Knight piled oak logs in the large mouth of the fireplace and then sat down heavily in an old splint rocker by the fire. He gestured to Frost to do the same. “Draw up a chair and make yourself comfortable,” Knight said. He pronounced it “cheer.” Frost sat down and took out his notebook and his pen.

“Now, sir,” Newton said, as Frost settled in. “What is it you want me to tell you?”

ONE
Corinth

May 1862, Corinth, Mississippi

A
s far as the foot soldiers
were concerned, the other side could have the damned town. The generals might have gladly given it up too, if not for the railroad junction. Corinth was pestilential. Even the Union’s pitiless William Tecumseh Sherman said the place made him feel “quite unwell.” Sherman’s superior, Henry Halleck, had such a low opinion of it that when he fell ill with a bowel ailment, he sourly named it “the evacuation of Corinth.”

It was wretched ground for a fight, with boggy fields, swarms of bugs clouding the fetid air, and a chronic shortage of decent drinking water. A Confederate colonel called it a “sickly, malarial spot, fit only for alligators and snakes.” It left no better impression on a Yankee lieutenant from Minnesota, who found the locals “ignorant” and the women “she vipers” with the figures of “shad bellied bean poles,” he wrote. As far as he could tell, the chief local produce consisted of “wood ticks, chiggers, fleas, and niggers.”

● **Your task**:
Continue the Corinth narrative after its final sentence.

● **Data segment**:
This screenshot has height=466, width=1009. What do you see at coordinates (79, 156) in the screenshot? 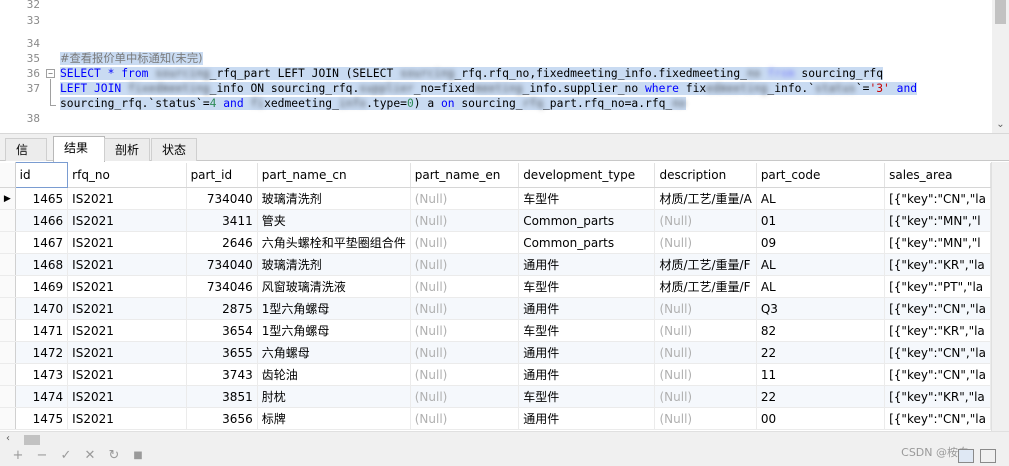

● **Result for this exercise**:
But men on both sides understood, if reluctantly, that Corinth was one of the most vital strategic points in the South. It was “the
vertebrae of the Confederacy,” as one rebel official put it. In the middle of town, two sets of railway tracks crossed each other in a broad X: the Memphis and Charleston ran east-west, while the Mobile and Ohio ran north-south. The intersection was a working hive: locomotives screeched and huffed, while men on platforms loaded and offloaded downy bales of cotton, stacks of lumber, crates, barrels, sacks of provisions like salt beef, and other vital war materiel. Trains were the reason for Corinth’s existence: the village was just seven years old and the streets were still raw dirt. The largest hotel in town, the Tishomingo Hotel, was a broad two-story affair with six chimneys that fronted directly on the tracks of the Memphis and Charleston, which ran just outside the front porch.

There were 80,000 Confederate troops under General Pierre G. T. Beauregard jammed into the brick and clapboard town, which normally housed just 2,800 inhabitants. Corinth was filled with rebel wounded from Beauregard’s catastrophic encounter in April with U. S. Grant’s Yankee troops at Shiloh, just a few miles away. The battle, so named for the log church where Grant’s men had camped, was the worst bloodbath in the Western Hemisphere to date, with a toll of 20,000 in two days. “God grant that I may never be the partaker in such scenes again,” one Confederate survivor wrote. “When released from this I shall ever be an advocate of peace.”

Corinth was hardly an ideal place to recover. Contagion was inevitable with such a large army closely confined in pestiferous surroundings, the comings, goings, spewings, and brawlings of thousands of men, horses, mules, and oxen trod everything into mud, and their litter and foul runoff attracted hordes of fleas and mosquitoes. There were not enough rooms to accommodate the wounded, much less the sick. On the first floor of the Tishomingo, men lay on blood-and water-soaked carpets or blankets in the vestibule and hallways. On the second floor, the charnel-house vapors caused some of the doctors and nurses to pass out.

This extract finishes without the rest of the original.